TASK DESCRIPTION »
Rewrite the material below with "photo" swapped for "image", changing nothing else. Leave out the pictures.

◇ ◇ ◇ ◇ ◇ ◇ ◇

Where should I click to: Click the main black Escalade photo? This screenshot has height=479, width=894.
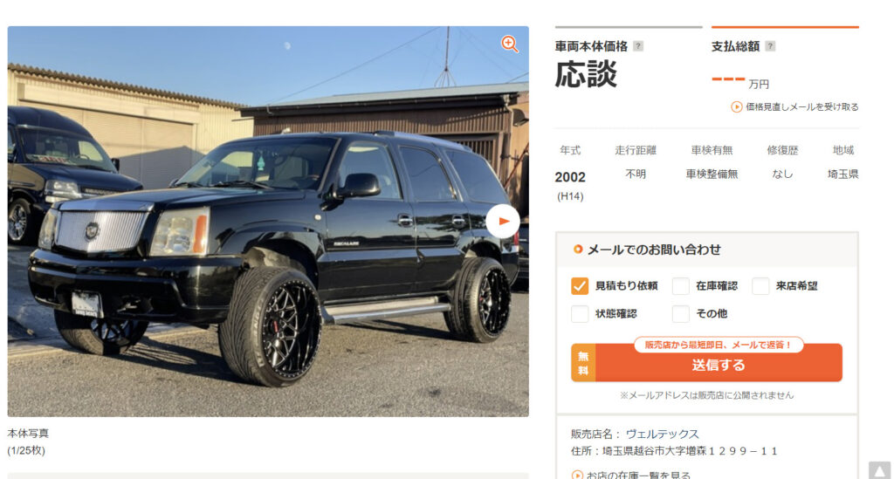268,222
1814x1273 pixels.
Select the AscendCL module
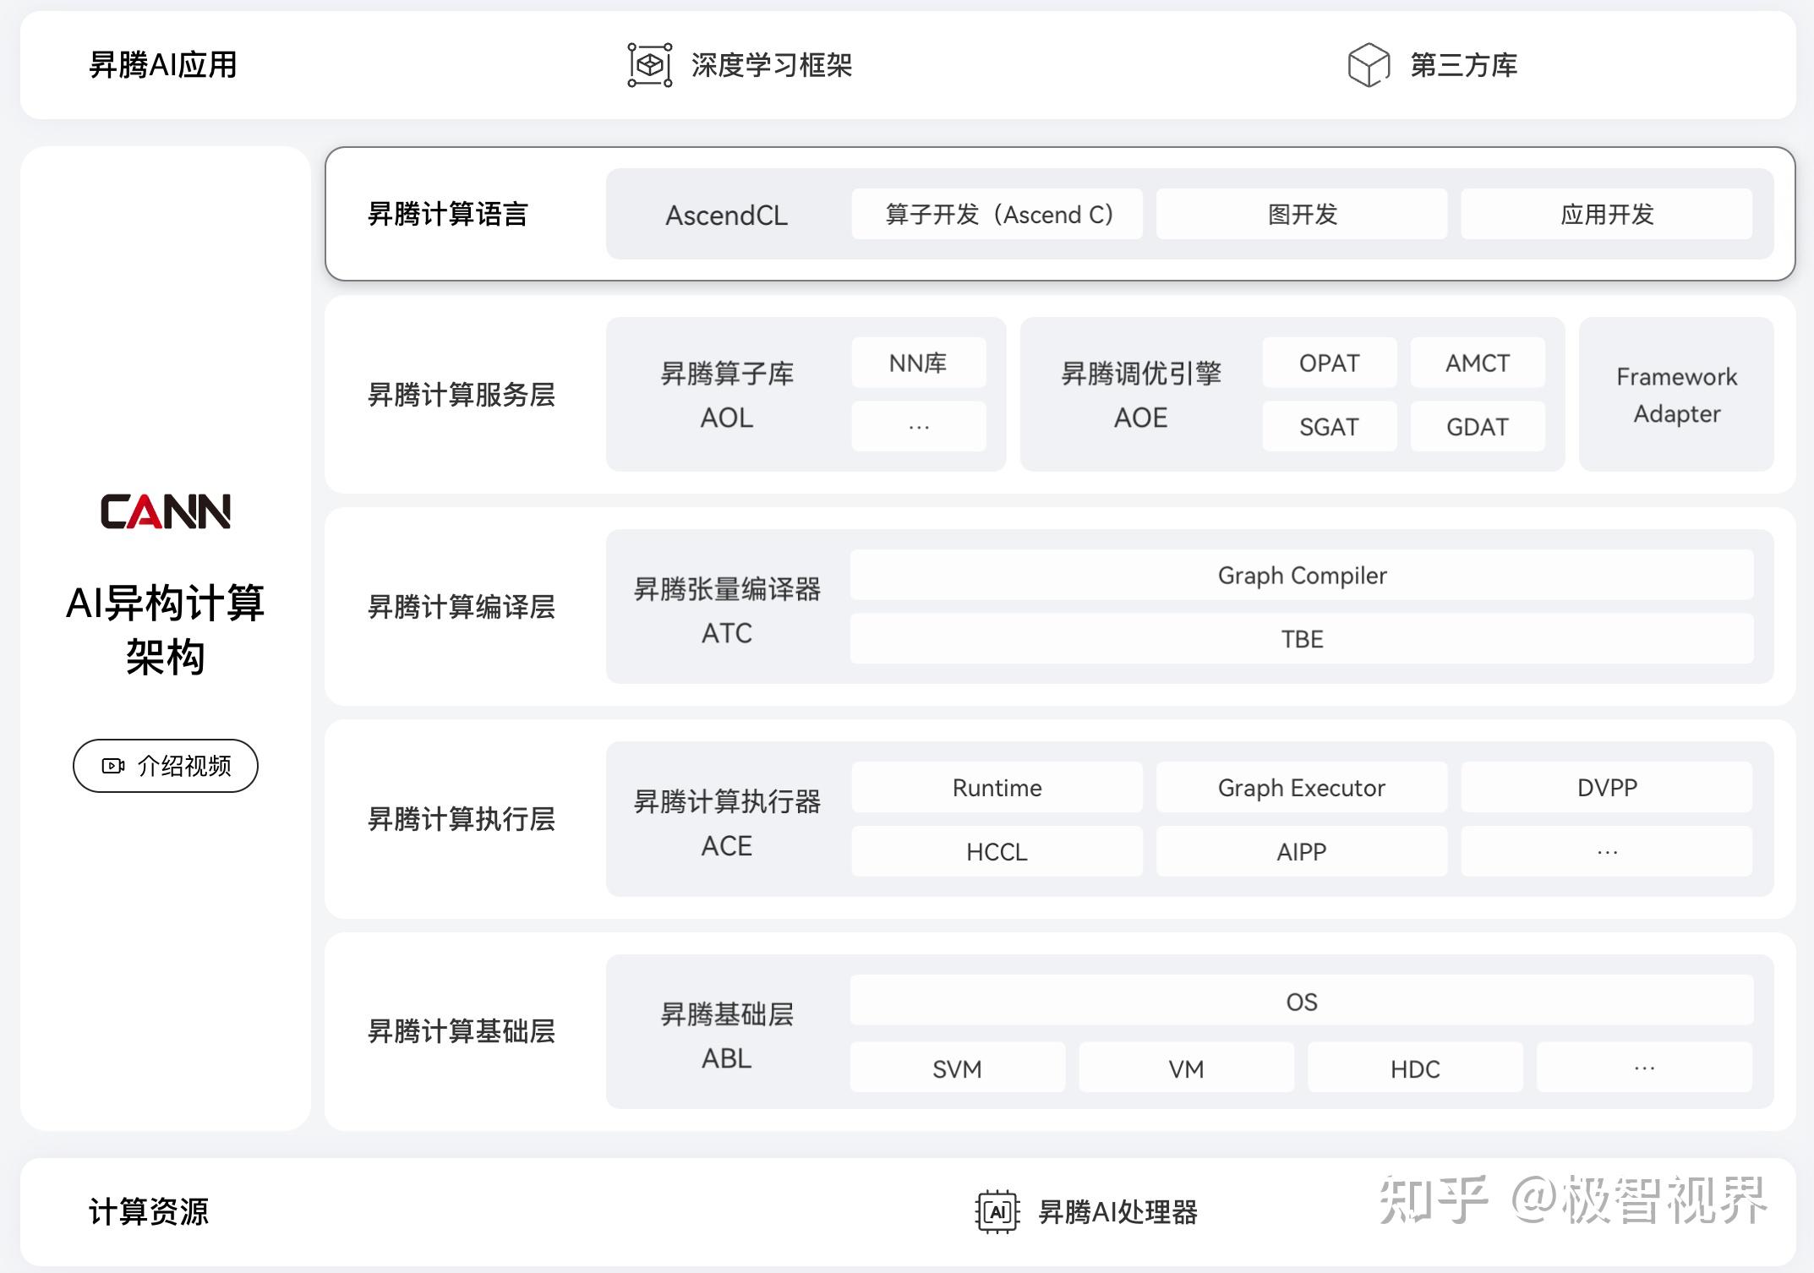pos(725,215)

◇ ◇ ◇ ◇ ◇ ◇ ◇

COMPLETED EXERCISE »
Where should I click to: Click the main black Escalade image? This screenshot has height=479, width=894.
268,222
1814x1273 pixels.
Select the AscendCL module
pos(725,215)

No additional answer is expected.